Last full review/revision Aug 2015 | Content last modified Aug 2015
Topic Resources

Abnormalities of the Testis and Epididymis:

Cryptorchidism is a failure of one or both testicles to descend into the scrotum. It is seen in all domestic animals; it is common in stallions and boars and is the most common disorder of sexual development in dogs (13%). Cryptorchidism is caused by a combination of genetic, epigenetic, and environmental factors. Bilateral cryptorchidism results in sterility. Unilateral cryptorchidism is more common, and the male is usually fertile because of sperm production from the normally descended testicle. The undescended testicle may be located anywhere from just caudal of the kidney to within the inguinal canal and can be identified by transrectal or transabdominal ultrasonography. Abdominal testicles produce male hormones, and cryptorchid animals have normal secondary sex characteristics and mating behavior. Cryptorchidectomy is recommended for all companion animals because of the suspected inherited nature of the condition and predisposition to testicular neoplasia (seminomas, interstitial cell tumors).

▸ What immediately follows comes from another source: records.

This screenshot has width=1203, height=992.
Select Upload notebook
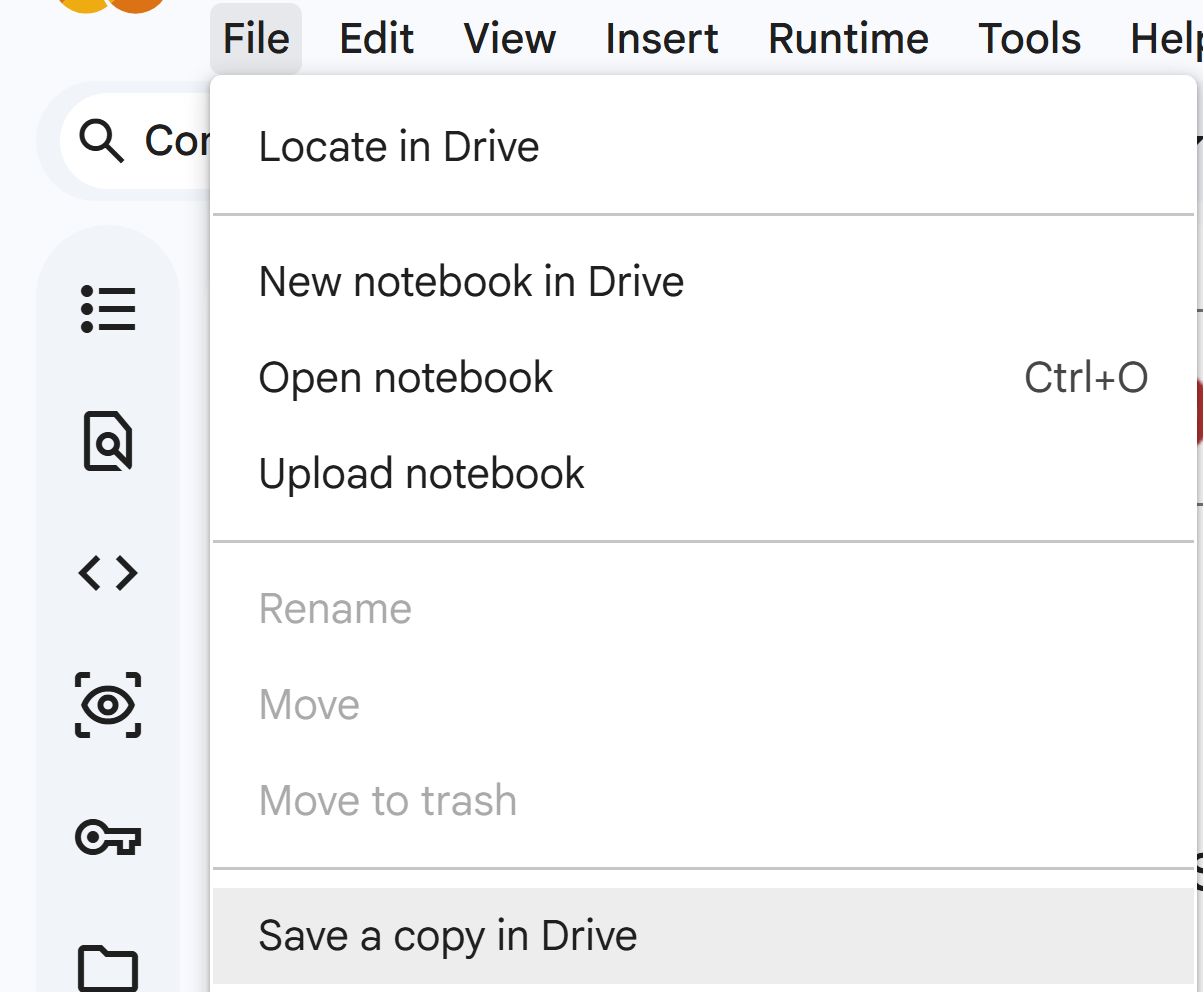421,474
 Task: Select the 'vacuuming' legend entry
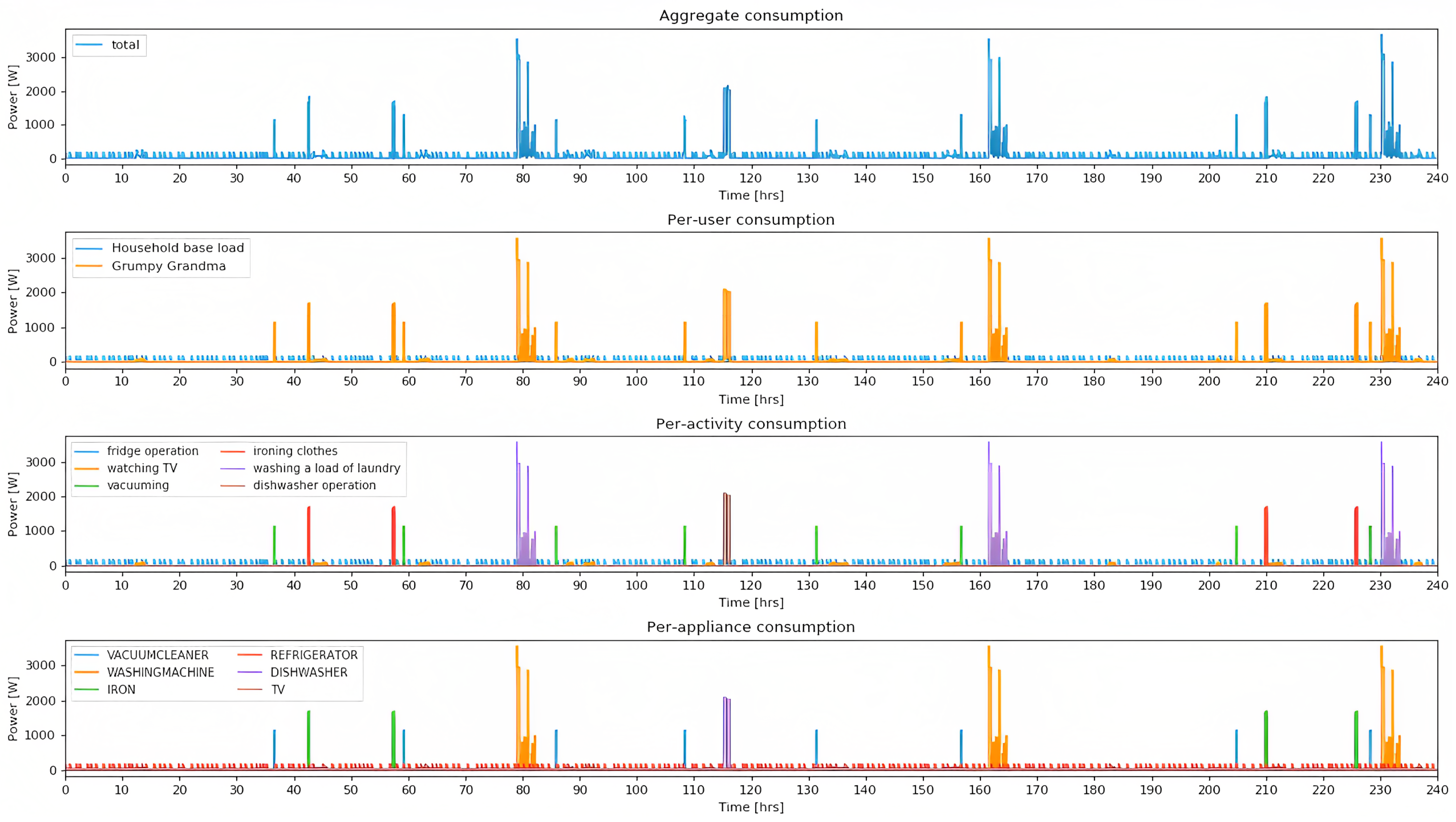138,485
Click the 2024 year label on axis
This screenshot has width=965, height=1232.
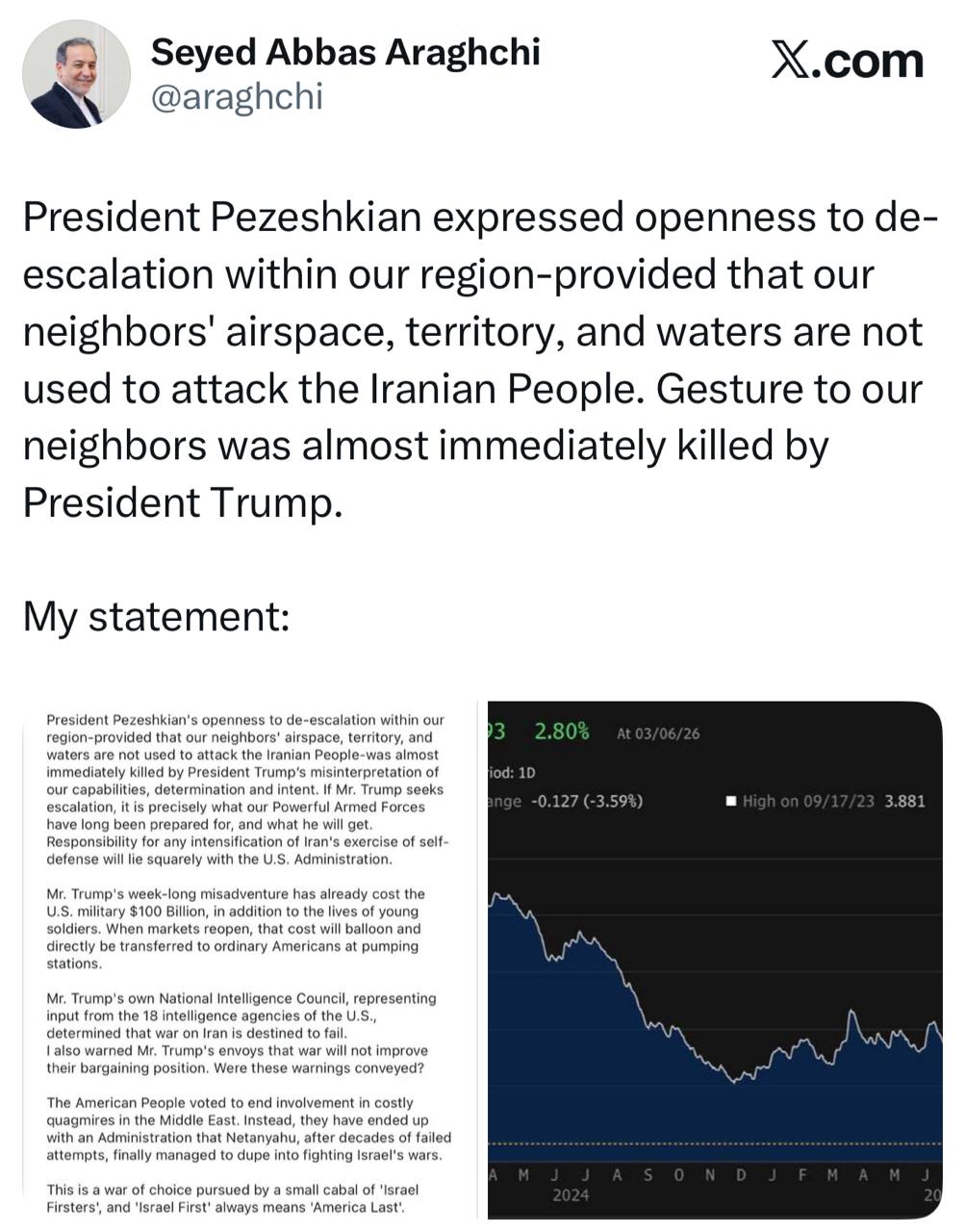coord(571,1195)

Testicular hypoplasia has been described in several domestic species and is associated with chromosomal abnormalities in some cases. It is common in some family lines in camelids.

Anorchism is the complete absence of development of one or both testes. Unilateral anarchism has been described in horses and camelids. In camelids, the kidney ipsilateral to the missing testis is also missing.

Partial or complete segmental aplasia of the structures originating from the mesonephric duct (epididymis, ductus deferens, ampullae and seminal vesicles) has been described in bulls. Bilateral epididymal hypoplasia has been described in azoospermic stallions and camelids. In camelids, segmental aplasia of the epididymis is often associated with epididymal and rete testis cysts.

Abnormalities of the Penis and Prepuce:

Persistent penile frenulum is not uncommon. Affected bulls are unable to protrude the penis from the sheath and, in most cases, cannot achieve intromission. Attachment can be minimal (eg, 0.5 cm), or the preputial mucosa can be attached the full length of the ventral raphe of the free part of the penis. Genetic association is suspected in some breeds. Surgical correction should not be performed in bulls intended for seedstock breeding. Many male foals may appear to have a persistent frenulum at birth, but the condition resolves within a few days. If the condition persists, correction should not be attempted until the foal is at least 1 mo old.

Preputial prolapse occurs due to a lack of or a weak preputial retractor muscle in polled breeds. The condition is exacerbated when these breeds are crossed with Brahman cattle.

Congenital short penis has been described in bulls and may be associated with short retractor penis muscles, which prevent full erection. Bulls may breed satisfactorily in the first season, but copulation becomes impossible as their body size increases.

Short retractor penis muscle may occur congenitally or after injury to the penis or prepuce. Affected bulls have normal libido, but during attempted service the penis is only partially protruded from the sheath and the ejaculatory thrust does not occur. Failure of erection in bulls may be a congenital condition but is generally a sequela of trauma and/or hematoma of the penis.

Congenital vascular shunts have been described in bulls with partial erection or erection failure.

Hypospadias is an abnormal opening of the urethra due to failure or incomplete closure of the embryonic urethral groove.